While surfing on the internet, you might have landed on a wrong site or accidentally downloaded a corrupt file. There are many forms of computer viruses and they affect different software in a computer; they may corrupt your DNS cache which can create problems like you may be redirected to a different malicious site on trying to access certain domains. It becomes a necessity then to clear the DNS cache; the next time when you visit a webpage, new DNS records will get created and exploring the internet becomes uninterrupted and easy, again. So, if you need to clear your dns read this:
For Windows installed computers
To clear your DNS cache in Windows systems, follow the following steps:
Open the ‘command prompt’ in your laptop/computer by looking it up on the start menu.
When the command prompt opens up type ‘ipconfig /flushdns’ in it and press enter.
The system will take a few seconds to clear up the cache and then the prompt will display a message saying, ‘Successfully flushed the DNS Resolver Cache.’
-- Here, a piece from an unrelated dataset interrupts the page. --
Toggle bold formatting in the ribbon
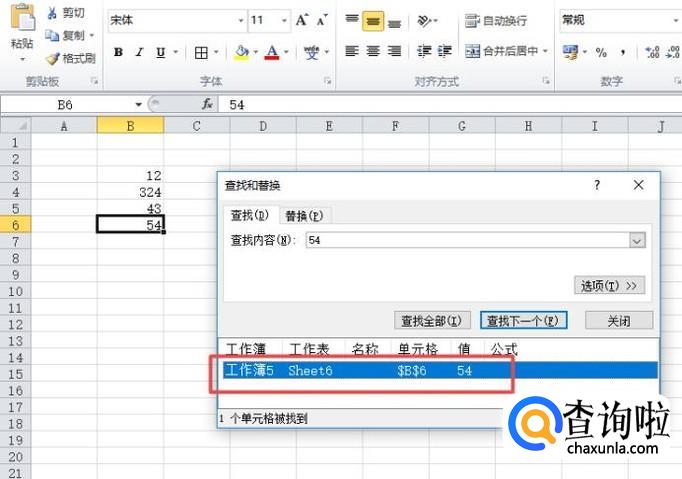The image size is (682, 479). pos(119,53)
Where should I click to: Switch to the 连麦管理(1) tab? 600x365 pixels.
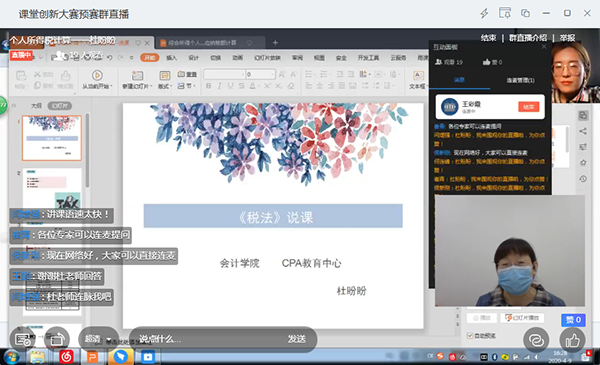tap(520, 80)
This completes the process of clearing your DNS cache in a Windows system and the next time you browse a webpage, DNS servers will provide the system with accurate and update IP mapping.
For MAC computers
For macOS Mojave (v10.14), follow the following steps:
Run the terminal.app on your desktop or laptop either through utilities, under applications or through pressing Command + Space.
First, type ‘sudo killall –HUP mDNSResponder’ in the app and then press Return on your keyboard.
Then, enter the administrator password and press Return.
On completion of the process, no notification as such will appear but the DNS cache must have been cleared if the steps were followed rightly. For older servers, different commands might be needed.
For Linux computers
Since they used specific DNS services, the command that will clear the cache is different, depending upon the type of service you have in your distribution and if has been enabled. Press Ctrl + alt + T, which will launch the terminal and input the following:
For local NCSD DNS caches, type in ‘sudo /etc/init.d/ncsd restart’ and enter the password if necessary.
For local dnsmasq DNS caches, type in ‘sudo /etc/init.d/dnsmasq restart’ and on completion, a response will appear. The terminal might ask for your password.
For local BIND DNS caches, type in ‘sudo rndc restart’ or ‘sudo rndc exec’ and enter the password, if it is required.
Hence, it clearing DNS is easy and will help in improving internet access and also making it safe.